For nearly a century science has recognized the heuristic principle. Scientists ask question, test theories, gather data so to demonstrate a truth they can repeat. This is proof. Once the proof is gained, science, scientists of all ilk move on. The herd of nerds in lab coats and protractors take on a new question. Heuristic means discovery. Once a discovery is made, scientists look for what is not yet discovered. The heuristic principle.
Yet, science also knows the trap of the heuristic principle. Once a discovery is made and seen as proof it becomes fact, and fact becomes law, and law becomes unquestionable. You are safe here; you can’t be wrong. And this is the trap. When you are no longer able to be wrong, you yourself become wrong.
I was with physicist in a lovely chateau in the highlands of Scotland and we were discussing relative physics as opposed to quantum mechanics. In the course of our discussion I suggested without concern how intriguing it will be once a speed is discovered beyond light, what moves faster than light. The physicist bristled and blustered and said, “impossible. There is nothing faster than light. Nothing.” Given this was his field of expertise and he was much smarter than me, I said nothing more.
I remembered this conversation though when headlines read, speed faster than light discovered. Light is no longer the fastest. I thought of the physicist and his certainty. There was no way he could be wrong. This is the trap of the heuristic principle. This is also the trap we fall into when we need to be right, to be certain, to be beyond question. We need to feel absolutely secure. We need to feel things are as they appear. This is necessary.
Yet, as can happen necessary things can become rigid; when certainty is beyond question, beyond being wrong, certainty loses the tension of the parable. It is good the Pharisee is not a liar, thief, rogue. We never say to someone who destroyed their marriage with infidelity, “well, good for you.” No. Of course not. But the Pharisee lost humility and the compassion found so often walking beside meekness. He lost the balance of being both right and wrong.
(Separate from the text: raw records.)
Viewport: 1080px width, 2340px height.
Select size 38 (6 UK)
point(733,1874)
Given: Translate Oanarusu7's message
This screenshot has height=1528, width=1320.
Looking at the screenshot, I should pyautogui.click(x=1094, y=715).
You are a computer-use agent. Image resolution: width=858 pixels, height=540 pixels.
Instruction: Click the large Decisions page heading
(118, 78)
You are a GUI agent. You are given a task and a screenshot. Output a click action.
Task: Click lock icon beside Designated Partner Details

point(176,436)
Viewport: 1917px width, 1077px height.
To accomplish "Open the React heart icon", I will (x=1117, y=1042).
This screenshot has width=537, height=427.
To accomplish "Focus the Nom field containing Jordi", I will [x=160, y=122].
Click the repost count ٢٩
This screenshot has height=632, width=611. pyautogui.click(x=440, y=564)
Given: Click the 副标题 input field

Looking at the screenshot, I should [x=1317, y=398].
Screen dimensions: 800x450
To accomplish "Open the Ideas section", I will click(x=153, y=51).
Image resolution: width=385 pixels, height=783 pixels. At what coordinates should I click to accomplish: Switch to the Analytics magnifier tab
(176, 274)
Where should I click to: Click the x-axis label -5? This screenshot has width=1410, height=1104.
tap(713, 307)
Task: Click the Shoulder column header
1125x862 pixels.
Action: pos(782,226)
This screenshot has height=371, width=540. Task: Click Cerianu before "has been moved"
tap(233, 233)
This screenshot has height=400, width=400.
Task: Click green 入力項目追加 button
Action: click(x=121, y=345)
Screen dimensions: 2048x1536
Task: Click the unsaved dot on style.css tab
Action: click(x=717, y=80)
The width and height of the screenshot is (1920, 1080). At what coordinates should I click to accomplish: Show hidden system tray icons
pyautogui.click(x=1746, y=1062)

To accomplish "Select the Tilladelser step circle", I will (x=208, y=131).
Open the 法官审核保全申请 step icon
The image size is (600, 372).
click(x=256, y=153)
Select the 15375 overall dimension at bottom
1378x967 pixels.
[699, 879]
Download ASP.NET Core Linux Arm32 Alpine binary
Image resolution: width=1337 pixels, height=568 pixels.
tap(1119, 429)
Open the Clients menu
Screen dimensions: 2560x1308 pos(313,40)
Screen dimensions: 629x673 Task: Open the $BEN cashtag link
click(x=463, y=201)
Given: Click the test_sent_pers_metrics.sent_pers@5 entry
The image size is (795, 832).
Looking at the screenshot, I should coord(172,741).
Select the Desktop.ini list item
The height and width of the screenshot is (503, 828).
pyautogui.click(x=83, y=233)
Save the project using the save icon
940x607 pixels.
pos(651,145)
I am going to go out on a limb and say, most of us don’t want to be wrong; we want to be right. This is a good proverbial path: be a good kid, not a bad one. And I would say for the most part we are all very aware of our faults, our bias, our need to improve. Again, this is proverbial: better to be humble than arrogant. Yet, what the parable begs is the risk Raphael took and the physicist could no longer see. Raphael was able to see his success as something to risk, to look beyond, to imagine, what if I am wrong, what if there is another way, a greater way? The physicist could not see this: impossible. There is nothing faster than light . . . until there is.
The beauty of the parable is how we are invited in. We are invited to see the pharisee as wrong, the good one in error, and we are invited to see the tax collector as good, the broken made whole. Not one or the other. Both. Both are in us.
Being wrong makes you better. It does because we can only become more by seeing what is broken, what is not yet true.
No one likes being humiliated. No one seeks out shame. Jesus is not calling us to humiliation, but balance. We are light and dark. Both, balanced. Our parable is like the mother holding the child in the painting. You child are light and dark, truth and falsity, greatness and failure ever held aloft in love. Both. Amen.